- **GIVEN EXERCISE**:
Copy out the whole listing below word for word.

⟨

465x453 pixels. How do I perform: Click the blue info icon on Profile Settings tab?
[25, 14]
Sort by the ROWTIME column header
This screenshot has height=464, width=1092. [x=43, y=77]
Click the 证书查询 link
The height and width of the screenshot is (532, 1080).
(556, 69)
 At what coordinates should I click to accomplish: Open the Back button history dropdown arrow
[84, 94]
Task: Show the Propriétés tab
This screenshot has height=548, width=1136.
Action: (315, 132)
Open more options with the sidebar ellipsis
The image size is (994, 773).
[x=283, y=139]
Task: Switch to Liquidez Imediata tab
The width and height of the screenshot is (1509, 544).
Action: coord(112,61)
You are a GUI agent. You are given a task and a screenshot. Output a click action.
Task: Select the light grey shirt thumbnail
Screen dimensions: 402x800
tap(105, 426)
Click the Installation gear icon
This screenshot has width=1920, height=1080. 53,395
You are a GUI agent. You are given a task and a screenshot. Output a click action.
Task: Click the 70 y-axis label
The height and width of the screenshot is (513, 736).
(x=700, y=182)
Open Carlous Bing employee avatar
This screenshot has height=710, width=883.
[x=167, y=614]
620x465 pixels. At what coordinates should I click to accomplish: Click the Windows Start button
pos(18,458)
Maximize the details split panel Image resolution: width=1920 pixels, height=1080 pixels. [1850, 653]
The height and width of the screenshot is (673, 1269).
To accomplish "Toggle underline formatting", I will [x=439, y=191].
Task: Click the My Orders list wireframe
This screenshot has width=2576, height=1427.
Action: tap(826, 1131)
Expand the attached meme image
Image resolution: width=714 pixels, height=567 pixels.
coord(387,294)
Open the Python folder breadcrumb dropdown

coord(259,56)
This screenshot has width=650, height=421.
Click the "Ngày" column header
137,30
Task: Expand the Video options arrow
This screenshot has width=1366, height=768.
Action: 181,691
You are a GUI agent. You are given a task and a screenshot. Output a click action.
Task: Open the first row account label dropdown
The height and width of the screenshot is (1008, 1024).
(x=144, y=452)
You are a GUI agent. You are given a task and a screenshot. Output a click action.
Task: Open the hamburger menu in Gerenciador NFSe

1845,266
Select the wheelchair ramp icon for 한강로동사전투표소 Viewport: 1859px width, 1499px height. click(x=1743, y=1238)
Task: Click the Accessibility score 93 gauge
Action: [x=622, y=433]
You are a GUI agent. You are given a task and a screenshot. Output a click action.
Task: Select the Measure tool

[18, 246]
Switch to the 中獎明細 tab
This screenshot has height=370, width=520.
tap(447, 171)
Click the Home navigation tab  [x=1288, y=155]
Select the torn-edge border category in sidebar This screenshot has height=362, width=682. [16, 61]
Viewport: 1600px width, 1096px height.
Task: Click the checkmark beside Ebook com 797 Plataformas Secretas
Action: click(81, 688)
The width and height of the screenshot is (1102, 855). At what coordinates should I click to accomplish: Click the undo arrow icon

⟩

- **EXERCISE SOLUTION**:
465x453 pixels. How do I perform: Click the blue info icon on Profile Settings tab?
[25, 14]
Sort by the ROWTIME column header
This screenshot has height=464, width=1092. [x=43, y=77]
Click the 证书查询 link
The height and width of the screenshot is (532, 1080).
(556, 69)
 At what coordinates should I click to accomplish: Open the Back button history dropdown arrow
[84, 94]
Task: Show the Propriétés tab
This screenshot has height=548, width=1136.
Action: (315, 132)
Open more options with the sidebar ellipsis
The image size is (994, 773).
[x=283, y=139]
Task: Switch to Liquidez Imediata tab
The width and height of the screenshot is (1509, 544).
Action: coord(112,61)
You are a GUI agent. You are given a task and a screenshot. Output a click action.
Task: Select the light grey shirt thumbnail
Screen dimensions: 402x800
tap(105, 426)
Click the Installation gear icon
This screenshot has width=1920, height=1080. 53,395
You are a GUI agent. You are given a task and a screenshot. Output a click action.
Task: Click the 70 y-axis label
The height and width of the screenshot is (513, 736).
(x=700, y=182)
Open Carlous Bing employee avatar
This screenshot has height=710, width=883.
[x=167, y=614]
620x465 pixels. At what coordinates should I click to accomplish: Click the Windows Start button
pos(18,458)
Maximize the details split panel Image resolution: width=1920 pixels, height=1080 pixels. [1850, 653]
The height and width of the screenshot is (673, 1269).
To accomplish "Toggle underline formatting", I will [x=439, y=191].
Task: Click the My Orders list wireframe
This screenshot has width=2576, height=1427.
Action: tap(826, 1131)
Expand the attached meme image
Image resolution: width=714 pixels, height=567 pixels.
coord(387,294)
Open the Python folder breadcrumb dropdown

coord(259,56)
This screenshot has width=650, height=421.
Click the "Ngày" column header
137,30
Task: Expand the Video options arrow
This screenshot has width=1366, height=768.
Action: 181,691
You are a GUI agent. You are given a task and a screenshot. Output a click action.
Task: Open the first row account label dropdown
The height and width of the screenshot is (1008, 1024).
(x=144, y=452)
You are a GUI agent. You are given a task and a screenshot. Output a click action.
Task: Open the hamburger menu in Gerenciador NFSe

1845,266
Select the wheelchair ramp icon for 한강로동사전투표소 Viewport: 1859px width, 1499px height. click(x=1743, y=1238)
Task: Click the Accessibility score 93 gauge
Action: [x=622, y=433]
You are a GUI agent. You are given a task and a screenshot. Output a click action.
Task: Select the Measure tool

[18, 246]
Switch to the 中獎明細 tab
This screenshot has height=370, width=520.
tap(447, 171)
Click the Home navigation tab  [x=1288, y=155]
Select the torn-edge border category in sidebar This screenshot has height=362, width=682. [16, 61]
Viewport: 1600px width, 1096px height.
Task: Click the checkmark beside Ebook com 797 Plataformas Secretas
Action: click(81, 688)
The width and height of the screenshot is (1102, 855). At what coordinates should I click to accomplish: Click the undo arrow icon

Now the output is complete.